Managing Postpartum Mood Disorders & Anxiety During COVID-19
Caring for a newborn can be exhausting and overwhelming. Caring for a newborn during a global pandemic isn’t any easier. In fact, caring for your baby during a pandemic could be increasing your levels of anxiety and other mental health issues. However, there are various ways of managing postpartum mood disorders and anxiety during COVID-19.
If you are experiencing thoughts of hurting yourself or your baby, please contact your doctor, OG-GYN, or a mental health professional immediately. If you are experiencing an emergency, please call 911.
What are Postpartum Mood Disorders?
Research shows that one in seven women experience postpartum mood disorders. Postpartum mood disorders include depression, anxiety, obsessive-compulsive disorder, and even psychosis. These mental health issues can affect bonding between mother and child, as well as the baby’s development cognitively and emotionally. Additional research shows an increase in reported levels of depression and anxiety in pregnant women during the pandemic. Ways of helping manage postpartum mood disorders include focusing on self-care, connection, physical activity, sleep quality, personal therapy, and more.
Self-care
Remembering to schedule in self-care during the endless hours of feeding and changing diapers can be difficult. You have another person to care for, on top of caring for yourself. However, self-care is essential. Establishing a routine that includes time for yourself can aid in supporting your mental health. Try taking a warm shower and putting on fresh clothes each morning. Put your baby down somewhere safe and spend a few moments centering yourself with deep breathing. Engage in activities that nurture you—like art-making or watching a favorite TV show. Meditation can also help manage your mental health. Practicing gratitude is another form of self-care—it has been shown to relieve symptoms of depression.

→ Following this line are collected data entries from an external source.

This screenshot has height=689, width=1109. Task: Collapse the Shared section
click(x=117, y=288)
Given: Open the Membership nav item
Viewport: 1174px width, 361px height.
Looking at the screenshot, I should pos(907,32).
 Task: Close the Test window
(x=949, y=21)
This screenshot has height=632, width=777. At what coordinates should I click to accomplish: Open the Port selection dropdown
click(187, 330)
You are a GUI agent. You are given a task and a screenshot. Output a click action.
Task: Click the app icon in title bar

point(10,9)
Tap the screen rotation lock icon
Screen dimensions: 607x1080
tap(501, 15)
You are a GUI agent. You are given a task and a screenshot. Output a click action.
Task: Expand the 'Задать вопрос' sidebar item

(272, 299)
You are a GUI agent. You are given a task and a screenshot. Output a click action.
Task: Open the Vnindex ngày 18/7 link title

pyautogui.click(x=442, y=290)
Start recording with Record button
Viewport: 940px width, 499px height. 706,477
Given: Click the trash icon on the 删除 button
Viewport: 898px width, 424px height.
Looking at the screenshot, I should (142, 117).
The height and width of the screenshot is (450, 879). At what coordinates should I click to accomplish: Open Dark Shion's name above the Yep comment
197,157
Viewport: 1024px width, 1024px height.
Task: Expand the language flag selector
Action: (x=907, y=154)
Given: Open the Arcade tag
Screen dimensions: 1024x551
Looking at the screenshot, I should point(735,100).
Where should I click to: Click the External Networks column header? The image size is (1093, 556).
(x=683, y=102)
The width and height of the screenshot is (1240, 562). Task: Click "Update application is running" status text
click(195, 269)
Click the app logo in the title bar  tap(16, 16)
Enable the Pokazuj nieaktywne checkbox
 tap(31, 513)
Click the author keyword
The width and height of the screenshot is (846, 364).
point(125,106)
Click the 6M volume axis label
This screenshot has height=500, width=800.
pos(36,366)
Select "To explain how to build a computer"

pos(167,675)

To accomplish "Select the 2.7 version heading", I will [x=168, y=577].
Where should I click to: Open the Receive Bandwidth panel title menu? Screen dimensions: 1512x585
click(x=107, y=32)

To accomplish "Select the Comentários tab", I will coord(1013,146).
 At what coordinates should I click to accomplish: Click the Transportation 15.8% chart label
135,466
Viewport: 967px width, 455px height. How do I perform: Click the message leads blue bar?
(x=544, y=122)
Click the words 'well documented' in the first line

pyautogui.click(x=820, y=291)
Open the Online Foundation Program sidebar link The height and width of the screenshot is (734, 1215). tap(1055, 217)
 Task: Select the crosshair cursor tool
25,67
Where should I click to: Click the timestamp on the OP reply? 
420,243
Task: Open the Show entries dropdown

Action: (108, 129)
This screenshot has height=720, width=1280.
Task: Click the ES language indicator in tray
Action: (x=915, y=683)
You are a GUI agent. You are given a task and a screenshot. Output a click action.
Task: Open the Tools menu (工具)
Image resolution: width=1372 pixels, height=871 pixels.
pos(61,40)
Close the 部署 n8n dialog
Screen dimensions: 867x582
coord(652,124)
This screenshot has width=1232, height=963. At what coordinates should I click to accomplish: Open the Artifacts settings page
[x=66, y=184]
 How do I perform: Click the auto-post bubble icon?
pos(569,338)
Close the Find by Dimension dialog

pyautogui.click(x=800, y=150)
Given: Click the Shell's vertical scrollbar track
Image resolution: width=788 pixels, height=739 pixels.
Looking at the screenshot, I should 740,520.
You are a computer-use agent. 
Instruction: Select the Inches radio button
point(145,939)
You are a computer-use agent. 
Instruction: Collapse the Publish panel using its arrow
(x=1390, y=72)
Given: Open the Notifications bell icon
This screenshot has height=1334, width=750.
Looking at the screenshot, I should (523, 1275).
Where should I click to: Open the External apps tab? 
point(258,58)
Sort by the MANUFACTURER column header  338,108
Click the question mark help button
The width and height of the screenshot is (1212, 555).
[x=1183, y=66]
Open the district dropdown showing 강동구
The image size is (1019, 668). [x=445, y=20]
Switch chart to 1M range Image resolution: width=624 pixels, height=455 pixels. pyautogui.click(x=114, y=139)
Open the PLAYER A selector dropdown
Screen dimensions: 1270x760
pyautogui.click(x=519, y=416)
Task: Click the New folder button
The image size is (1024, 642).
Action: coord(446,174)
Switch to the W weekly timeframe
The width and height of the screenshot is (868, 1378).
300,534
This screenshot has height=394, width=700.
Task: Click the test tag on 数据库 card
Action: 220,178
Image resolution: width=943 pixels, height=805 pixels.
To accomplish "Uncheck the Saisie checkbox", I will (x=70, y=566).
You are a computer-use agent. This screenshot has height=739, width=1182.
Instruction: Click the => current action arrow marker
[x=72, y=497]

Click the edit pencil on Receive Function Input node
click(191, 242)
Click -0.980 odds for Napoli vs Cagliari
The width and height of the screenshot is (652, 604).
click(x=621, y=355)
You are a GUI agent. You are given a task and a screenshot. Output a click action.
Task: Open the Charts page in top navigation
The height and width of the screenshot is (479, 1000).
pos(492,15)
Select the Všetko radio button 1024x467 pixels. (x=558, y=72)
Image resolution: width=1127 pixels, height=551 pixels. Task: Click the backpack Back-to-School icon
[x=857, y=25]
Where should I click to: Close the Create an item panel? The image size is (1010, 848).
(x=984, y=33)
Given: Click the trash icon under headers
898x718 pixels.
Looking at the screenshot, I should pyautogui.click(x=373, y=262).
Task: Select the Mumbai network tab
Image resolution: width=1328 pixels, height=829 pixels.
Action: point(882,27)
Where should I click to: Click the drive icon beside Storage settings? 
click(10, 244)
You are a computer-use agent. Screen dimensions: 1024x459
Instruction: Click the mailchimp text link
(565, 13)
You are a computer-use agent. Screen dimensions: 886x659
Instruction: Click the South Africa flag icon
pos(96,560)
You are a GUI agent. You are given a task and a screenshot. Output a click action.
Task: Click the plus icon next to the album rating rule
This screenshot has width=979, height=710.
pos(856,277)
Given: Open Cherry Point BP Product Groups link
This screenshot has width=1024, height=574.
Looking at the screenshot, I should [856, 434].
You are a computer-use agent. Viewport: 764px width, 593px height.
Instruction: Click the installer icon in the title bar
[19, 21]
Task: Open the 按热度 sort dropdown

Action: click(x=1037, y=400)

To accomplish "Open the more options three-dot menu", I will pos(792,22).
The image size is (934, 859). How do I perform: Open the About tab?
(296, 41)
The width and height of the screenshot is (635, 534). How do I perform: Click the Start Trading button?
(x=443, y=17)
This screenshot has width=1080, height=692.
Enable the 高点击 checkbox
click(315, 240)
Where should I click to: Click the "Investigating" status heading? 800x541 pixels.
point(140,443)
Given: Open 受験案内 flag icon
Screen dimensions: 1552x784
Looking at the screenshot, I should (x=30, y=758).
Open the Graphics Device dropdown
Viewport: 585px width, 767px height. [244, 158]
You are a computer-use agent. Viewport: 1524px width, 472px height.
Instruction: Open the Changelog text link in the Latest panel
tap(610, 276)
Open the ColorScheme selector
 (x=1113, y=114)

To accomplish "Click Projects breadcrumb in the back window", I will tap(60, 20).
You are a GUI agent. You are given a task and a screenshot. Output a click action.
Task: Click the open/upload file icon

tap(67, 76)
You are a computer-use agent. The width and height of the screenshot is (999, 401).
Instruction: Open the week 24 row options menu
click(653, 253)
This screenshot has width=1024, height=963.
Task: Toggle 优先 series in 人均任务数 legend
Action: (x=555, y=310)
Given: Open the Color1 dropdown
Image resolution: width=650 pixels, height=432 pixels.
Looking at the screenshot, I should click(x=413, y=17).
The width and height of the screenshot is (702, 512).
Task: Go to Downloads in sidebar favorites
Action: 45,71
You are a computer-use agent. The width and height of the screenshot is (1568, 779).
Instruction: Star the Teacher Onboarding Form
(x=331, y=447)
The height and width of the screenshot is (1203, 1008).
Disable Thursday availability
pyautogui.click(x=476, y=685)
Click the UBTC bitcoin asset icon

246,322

Set realistic expectations for yourself as your recover from childbirth and take care of an infant at the same time. Do what you can and take care of everything else later.
Connecting with Others
Support systems, like friends and family, you may have depended on before the pandemic might be unavailable or limited now. To protect your baby, you may be following self-isolation practices that make connecting with others feel difficult. Many new moms feel isolated or lonely, but there are ways to mitigate this decrease in connection and still celebrate your new baby. Set up video calls with other new moms—they are likely feeling isolated as well. FaceTime friends and family to introduce them to your newest family member. Even small connections like this are important when managing postpartum mood disorders.
Physical Activity
Please note: any new exercise routine should be cleared by your doctor.
One study suggested that physical activity may result in better mental health during the pandemic. This study specifically suggested engaging in at least 150 minutes of moderate physical activity each week. Try increasing your levels of physical activity by incorporating going for walks with your baby, gardening, chores, and online fitness classes. Going outside for a walk could also increase your intake of vitamin D on sunny days, and spending time in nature can boost your mood as well. Increasing physical activity also releases endorphins to reduce stress and improve mood.
Sleep
Sleep deprivation resulting from caring for a newborn is a challenge many mothers face. Try going to bed a little earlier. Let go of perfectionism and leave the laundry for tomorrow—make sleep a priority for yourself. Getting a few extra minutes of sleep every day can bolster your mental health. As a new mom, you are experiencing physical and hormonal changes. Getting more sleep will help your body adapt to all of the changes you are experiencing.
Limit Media Intake
Spending time on Facebook and Instagram may feel like they are keeping you connected, however increased time on social media can often contribute to depression, anxiety, and sleep disruptions. Limit your intake of news reports, especially when you wake up in the morning and before bed at night. Seek out sources that provide reliable information instead of sensationalized news.
Therapy
You may find it easy to talk with friends and family about the joys of having a new baby. However, it might be difficult to talk about the very real struggles of being a new mom. Therapists gives you a safe outlet to talk about your struggles, problem-solve, and find coping skills. Additionally, many therapists (including Sage House therapists) use telehealth to meet with patients, ensuring your safety during a global pandemic. A therapist can also discuss medication options to support treatment for managing postpartum depression and anxiety.
Resources
There are many resources available when managing postpartum mood disorders and anxiety during the COVID-19 pandemic:
Sage House Therapy: Looking for support for managing postpartum depression and anxiety? Please reach out to us. Our team of therapists is here to provide support and guidance safely through telehealth. We look forward to connecting with you!
Help for Moms hotline: Call 1-800-944-4773, or text a message to 503-894-9453.
Weekly online support meetings and online support groups: Ask your friends or your doctor about what groups they can recommend. Postpartum Support International offers peer mentors and online support groups.
National Postpartum Depression Warmline: 800-773-6667
National Suicide Prevention Lifeline: 480-784-1500 or 800-273-8255
Severe mental health disorders can include symptoms such as hallucinations, thoughts of self-harm or harming others (even your baby), and racing thoughts. Seek help immediately if you are experiencing any of these symptoms.